La Comisión Europea se arriesga a demandas legales por no respetar sus tratados

Britain's Prime Minister Boris Johnson enjoys a cream tea while touring 'Rodda's Clotted Cream', in Redruth
El "premier" Boris Johnson no ha enviado ningún comisario a Bruselas aduciendo que no puede hacerlo durante la campaña electoralPOOLReuters

La excepcionalidad es la norma en estos tiempos convulsos del club comunitario. Por eso la Comisión Von der Leyen comienza su andadura sin un representante británico y arriesgándose por ello a posibles demandas sobre la legitimidad de sus decisiones en ámbitos tan delicados como las ayudas de Estado, las fusiones o los procedimientos de infracción. Aunque los servicios jurídicos de las instituciones comunitarias consideran que no hay motivo de alarma, también reconocen que la última palabra la tiene el Tribunal de Justicia de la UE. No es la primera vez que el alto tribunal sorprende con sus decisiones en fallos tan trascendentales como, por ejemplo, la posibilidad de que Reino Unido pueda revertir el Brexit de manera unilateral.

Una sentencia que se produjo en contra del criterio de los servicios jurídicos del Consejo y de la Comisión. Para sortear posibles denuncias, el Ejecutivo comunitario se ha cubierto las espaldas al haber abierto un expediente de infracción contra Reino Unido por su negativa a enviar un representante.

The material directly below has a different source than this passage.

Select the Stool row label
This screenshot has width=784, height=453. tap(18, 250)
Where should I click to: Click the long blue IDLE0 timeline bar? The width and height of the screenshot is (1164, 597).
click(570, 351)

Una maniobra que puede quedar en papel mojado si Londres abandona el club antes de que el tribunal europeo dicte sentencia.

Además, en la decisión aprobada por las capitales europeas se puntualiza que, aunque la lista aprobada tan solo contiene 27 miembros, la Comisión Europea sigue estando formada por 28 países, tal y como exige la normativa europea. El Tratado de Lisboa también permite que, ante el abandono de uno de los miembros del Ejecutivo, no sea necesario su reemplazo y sus tareas sean realizadas por otro de sus colegas.

En Bruselas, consideran que estas prevenciones resultarán más que suficientes ante cualquier posible conflicto en el alto tribunal europeo, pero no hay certezas. «Siempre hay riesgos legales», reconocen fuentes comunitarias. A pesar de esto, ha prevalecido el criterio de Von der Leyen, quien no estaba dispuesta a transigir con un nuevo retraso y dar muestras de debilidad. Solo el tiempo dirá si ésta ha sido la decisión adecuada o una imprudencia.